When I'm searching for a value in a list, Mathematica seems to do a linear search:
First@AbsoluteTiming[MemberQ[Range[10000], #]] & /@
  Range[10000] // ListPlot

Is there a way I can tell Mathematica that the list is sorted, and hence that it's allowed to use the much faster binary search?
POSTED BY: Patrick Stevens
5 Replies
Posted 11 years ago
MemberQ would need to know that its first argument is sorted.
However the only option it takes is in order to check for the variable type instead of the variable value:
In[1]:= Options@MemberQ

Out[1]= {Heads -> False}

Short of any global internal variable that I am not aware of there therefore seems to be no way to affect the Search algorithm.

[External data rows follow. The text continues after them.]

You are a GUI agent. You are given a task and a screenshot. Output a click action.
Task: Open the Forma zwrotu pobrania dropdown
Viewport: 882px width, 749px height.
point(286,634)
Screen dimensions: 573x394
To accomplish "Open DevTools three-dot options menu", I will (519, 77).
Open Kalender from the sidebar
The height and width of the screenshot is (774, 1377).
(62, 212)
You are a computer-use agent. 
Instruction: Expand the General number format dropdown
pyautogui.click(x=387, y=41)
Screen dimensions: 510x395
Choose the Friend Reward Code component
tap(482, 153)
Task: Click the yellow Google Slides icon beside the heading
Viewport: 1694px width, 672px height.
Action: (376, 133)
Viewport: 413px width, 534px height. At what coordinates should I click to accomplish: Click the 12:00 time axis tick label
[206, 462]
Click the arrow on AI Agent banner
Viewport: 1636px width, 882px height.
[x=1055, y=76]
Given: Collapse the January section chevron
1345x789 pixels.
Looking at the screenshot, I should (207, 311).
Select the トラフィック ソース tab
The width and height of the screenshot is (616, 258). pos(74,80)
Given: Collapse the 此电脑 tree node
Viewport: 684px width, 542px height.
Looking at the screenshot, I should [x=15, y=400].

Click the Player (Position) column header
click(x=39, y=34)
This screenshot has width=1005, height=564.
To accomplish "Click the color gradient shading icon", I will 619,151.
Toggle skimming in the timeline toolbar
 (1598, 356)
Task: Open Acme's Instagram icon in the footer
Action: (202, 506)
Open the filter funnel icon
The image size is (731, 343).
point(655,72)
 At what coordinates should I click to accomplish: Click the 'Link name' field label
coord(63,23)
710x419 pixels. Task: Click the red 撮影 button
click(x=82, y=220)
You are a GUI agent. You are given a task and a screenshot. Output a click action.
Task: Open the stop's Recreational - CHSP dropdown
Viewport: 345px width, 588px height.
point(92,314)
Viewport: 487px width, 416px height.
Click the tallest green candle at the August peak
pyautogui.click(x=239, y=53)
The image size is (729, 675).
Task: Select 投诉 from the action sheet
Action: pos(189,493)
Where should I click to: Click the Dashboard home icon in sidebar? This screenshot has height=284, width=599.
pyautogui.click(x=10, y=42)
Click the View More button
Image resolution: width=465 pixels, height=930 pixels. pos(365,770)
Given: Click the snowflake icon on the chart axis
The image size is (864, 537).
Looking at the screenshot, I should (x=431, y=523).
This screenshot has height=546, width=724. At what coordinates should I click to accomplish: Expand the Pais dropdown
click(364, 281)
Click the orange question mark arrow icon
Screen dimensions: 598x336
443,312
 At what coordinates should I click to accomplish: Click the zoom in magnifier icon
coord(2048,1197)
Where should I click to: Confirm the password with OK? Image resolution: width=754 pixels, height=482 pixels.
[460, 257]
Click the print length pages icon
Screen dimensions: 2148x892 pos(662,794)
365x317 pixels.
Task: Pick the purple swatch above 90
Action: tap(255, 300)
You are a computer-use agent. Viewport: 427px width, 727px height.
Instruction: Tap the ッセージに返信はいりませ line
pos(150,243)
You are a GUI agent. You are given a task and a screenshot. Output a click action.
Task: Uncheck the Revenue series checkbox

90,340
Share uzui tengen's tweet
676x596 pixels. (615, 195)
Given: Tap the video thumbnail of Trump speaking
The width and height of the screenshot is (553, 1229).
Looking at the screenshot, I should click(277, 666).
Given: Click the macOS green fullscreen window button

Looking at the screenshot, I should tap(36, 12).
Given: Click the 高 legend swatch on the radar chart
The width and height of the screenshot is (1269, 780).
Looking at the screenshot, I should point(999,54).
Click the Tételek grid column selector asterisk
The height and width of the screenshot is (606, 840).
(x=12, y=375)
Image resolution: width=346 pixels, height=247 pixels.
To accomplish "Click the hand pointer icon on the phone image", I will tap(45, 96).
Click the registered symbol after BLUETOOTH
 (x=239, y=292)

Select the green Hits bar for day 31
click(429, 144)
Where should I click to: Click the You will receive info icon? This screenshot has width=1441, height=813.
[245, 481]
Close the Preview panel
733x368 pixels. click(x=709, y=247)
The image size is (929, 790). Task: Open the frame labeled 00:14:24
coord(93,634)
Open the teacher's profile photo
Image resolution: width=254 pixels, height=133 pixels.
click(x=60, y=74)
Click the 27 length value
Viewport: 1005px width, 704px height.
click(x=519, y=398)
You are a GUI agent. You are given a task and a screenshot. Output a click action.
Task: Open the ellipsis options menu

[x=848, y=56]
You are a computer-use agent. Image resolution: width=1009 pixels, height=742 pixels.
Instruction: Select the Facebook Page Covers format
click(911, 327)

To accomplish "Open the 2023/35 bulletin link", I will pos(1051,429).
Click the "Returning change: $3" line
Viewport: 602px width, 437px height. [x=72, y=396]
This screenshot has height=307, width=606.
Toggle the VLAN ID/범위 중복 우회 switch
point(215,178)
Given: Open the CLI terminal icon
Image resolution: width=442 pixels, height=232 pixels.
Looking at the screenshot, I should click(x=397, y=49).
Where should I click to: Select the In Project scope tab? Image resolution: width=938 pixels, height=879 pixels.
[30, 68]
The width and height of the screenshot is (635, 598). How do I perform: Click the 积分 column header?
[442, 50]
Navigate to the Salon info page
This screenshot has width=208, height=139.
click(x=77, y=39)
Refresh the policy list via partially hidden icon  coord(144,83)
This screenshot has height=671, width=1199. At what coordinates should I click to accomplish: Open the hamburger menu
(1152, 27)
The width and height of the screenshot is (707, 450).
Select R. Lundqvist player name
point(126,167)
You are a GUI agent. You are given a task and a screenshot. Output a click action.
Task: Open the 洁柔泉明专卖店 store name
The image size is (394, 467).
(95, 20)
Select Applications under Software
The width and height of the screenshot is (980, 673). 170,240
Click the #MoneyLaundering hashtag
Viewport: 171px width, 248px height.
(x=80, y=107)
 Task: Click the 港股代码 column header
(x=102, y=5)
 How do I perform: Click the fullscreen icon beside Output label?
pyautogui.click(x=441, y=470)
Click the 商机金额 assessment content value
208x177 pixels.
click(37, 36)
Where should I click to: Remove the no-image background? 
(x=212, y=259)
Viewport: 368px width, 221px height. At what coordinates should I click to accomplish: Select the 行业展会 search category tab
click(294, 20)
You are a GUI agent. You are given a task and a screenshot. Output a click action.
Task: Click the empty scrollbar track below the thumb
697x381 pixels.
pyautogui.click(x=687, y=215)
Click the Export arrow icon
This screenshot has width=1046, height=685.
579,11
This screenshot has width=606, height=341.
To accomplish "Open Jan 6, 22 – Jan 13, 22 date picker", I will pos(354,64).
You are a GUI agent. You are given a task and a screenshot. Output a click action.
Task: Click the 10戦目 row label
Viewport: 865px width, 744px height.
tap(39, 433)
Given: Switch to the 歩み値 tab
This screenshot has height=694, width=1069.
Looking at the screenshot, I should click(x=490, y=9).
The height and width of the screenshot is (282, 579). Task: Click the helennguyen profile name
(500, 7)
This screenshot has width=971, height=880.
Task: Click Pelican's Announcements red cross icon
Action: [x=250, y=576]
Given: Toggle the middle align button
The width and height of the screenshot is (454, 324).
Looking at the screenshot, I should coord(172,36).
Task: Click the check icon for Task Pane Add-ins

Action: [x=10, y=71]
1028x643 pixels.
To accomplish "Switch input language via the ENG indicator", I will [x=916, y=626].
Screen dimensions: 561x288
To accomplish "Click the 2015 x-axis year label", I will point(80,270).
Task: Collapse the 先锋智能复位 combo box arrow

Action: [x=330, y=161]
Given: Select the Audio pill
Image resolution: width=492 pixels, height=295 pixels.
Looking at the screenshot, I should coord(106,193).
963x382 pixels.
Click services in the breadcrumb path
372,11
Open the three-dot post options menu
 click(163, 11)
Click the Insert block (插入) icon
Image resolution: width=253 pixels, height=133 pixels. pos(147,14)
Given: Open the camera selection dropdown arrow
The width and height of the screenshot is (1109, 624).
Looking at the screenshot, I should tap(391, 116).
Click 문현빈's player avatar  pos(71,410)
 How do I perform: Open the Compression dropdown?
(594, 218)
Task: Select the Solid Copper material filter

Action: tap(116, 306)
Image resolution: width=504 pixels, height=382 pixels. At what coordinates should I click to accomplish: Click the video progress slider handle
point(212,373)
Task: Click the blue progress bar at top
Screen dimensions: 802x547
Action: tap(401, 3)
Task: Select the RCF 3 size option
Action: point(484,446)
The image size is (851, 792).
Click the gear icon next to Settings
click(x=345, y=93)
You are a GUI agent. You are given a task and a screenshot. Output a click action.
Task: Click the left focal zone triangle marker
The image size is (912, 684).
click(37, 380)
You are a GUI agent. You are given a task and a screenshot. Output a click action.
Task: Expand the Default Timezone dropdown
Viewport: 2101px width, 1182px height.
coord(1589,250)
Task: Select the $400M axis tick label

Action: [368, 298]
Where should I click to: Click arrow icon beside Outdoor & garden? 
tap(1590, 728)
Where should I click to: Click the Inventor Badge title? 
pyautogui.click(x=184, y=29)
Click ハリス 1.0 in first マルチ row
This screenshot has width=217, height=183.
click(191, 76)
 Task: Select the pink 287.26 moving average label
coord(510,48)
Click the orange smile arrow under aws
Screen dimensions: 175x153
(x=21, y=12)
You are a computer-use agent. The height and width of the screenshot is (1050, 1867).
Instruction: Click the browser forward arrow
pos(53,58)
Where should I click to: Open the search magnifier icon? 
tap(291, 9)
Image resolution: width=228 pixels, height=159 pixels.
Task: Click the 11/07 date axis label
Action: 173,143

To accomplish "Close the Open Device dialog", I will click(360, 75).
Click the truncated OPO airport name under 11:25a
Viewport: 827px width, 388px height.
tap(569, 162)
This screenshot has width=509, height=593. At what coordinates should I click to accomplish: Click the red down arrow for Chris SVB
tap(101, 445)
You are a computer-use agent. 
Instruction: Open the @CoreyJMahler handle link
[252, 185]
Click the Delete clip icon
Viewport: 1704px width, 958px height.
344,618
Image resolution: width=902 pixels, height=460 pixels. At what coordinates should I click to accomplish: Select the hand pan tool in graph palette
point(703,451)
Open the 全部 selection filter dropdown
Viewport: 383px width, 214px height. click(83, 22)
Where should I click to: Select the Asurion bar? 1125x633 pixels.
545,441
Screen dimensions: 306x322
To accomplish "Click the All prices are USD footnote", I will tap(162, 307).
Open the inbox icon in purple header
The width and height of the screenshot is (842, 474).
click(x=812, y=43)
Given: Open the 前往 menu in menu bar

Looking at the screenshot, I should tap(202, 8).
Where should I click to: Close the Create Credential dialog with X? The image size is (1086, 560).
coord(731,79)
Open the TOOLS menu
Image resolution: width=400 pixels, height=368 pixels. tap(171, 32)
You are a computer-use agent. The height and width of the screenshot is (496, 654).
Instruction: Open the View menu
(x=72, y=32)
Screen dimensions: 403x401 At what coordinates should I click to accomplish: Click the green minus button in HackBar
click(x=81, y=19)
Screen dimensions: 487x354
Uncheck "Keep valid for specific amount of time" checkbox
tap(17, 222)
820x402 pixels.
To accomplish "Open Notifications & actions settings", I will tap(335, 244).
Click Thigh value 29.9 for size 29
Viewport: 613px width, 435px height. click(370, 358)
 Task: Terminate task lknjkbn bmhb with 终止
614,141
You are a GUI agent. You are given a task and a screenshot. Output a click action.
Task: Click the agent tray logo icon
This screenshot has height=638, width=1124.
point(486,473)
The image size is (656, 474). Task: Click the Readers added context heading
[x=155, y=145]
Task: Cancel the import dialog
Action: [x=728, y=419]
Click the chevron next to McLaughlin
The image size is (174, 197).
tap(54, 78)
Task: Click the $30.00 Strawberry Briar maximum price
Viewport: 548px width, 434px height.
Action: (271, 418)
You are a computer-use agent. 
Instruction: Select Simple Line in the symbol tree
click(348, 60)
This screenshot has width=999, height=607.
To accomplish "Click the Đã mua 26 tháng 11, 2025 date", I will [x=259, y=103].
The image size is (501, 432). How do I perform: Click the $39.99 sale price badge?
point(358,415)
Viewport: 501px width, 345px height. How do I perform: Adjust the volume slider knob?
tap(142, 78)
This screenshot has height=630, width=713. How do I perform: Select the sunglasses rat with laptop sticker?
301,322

It's a great idea though, so I filed an according suggestion for you.
POSTED BY: Peter Fleck
hashList = Dispatch[Thread[Range[10000] -> True]];
Tally[First@Timing[Replace[#, hashList]] & /@ Range[10000]]
{{0., 10000}}
Create a dispatch table.
Posted 11 years ago
That is a really cool way of doing it. One adaptation for reuse that uses closures:

 makeSearcher[xs_List] :=
  Module[{lookup = Dispatch@Thread[xs -> True]},
   Function[x, TrueQ@Replace[x, lookup]]]
 
 test = Range@10000;
 
 searcher = makeSearcher@test;
 
 fast = searcher /@ test; // AbsoluteTiming

(* Out: {0.035002, Null} *)

slow = MemberQ[test, #] & /@ test; // AbsoluteTiming

(* Out: {9.002515, Null} *)

fast === slow

(* Out: True *)

Over 250x speed-up for an input list of 10k elements :-)

I've always been more comfortable with closures outside of Mathematica in more traditional functional languages like Lisp/Racket/et al. A colleague of mine wrote a neat little blog post a while back about closures in Mathematica: http://searke.blogspot.com/2011/05/two-techniques-in-functional.html A very nice and neat exposition that inspires the above code.
POSTED BY: William Rummler
@Peter: Thanks for this!
POSTED BY: Patrick Stevens
Ah, that's a nice way of doing it - the extra memory requirements aren't too bad, either.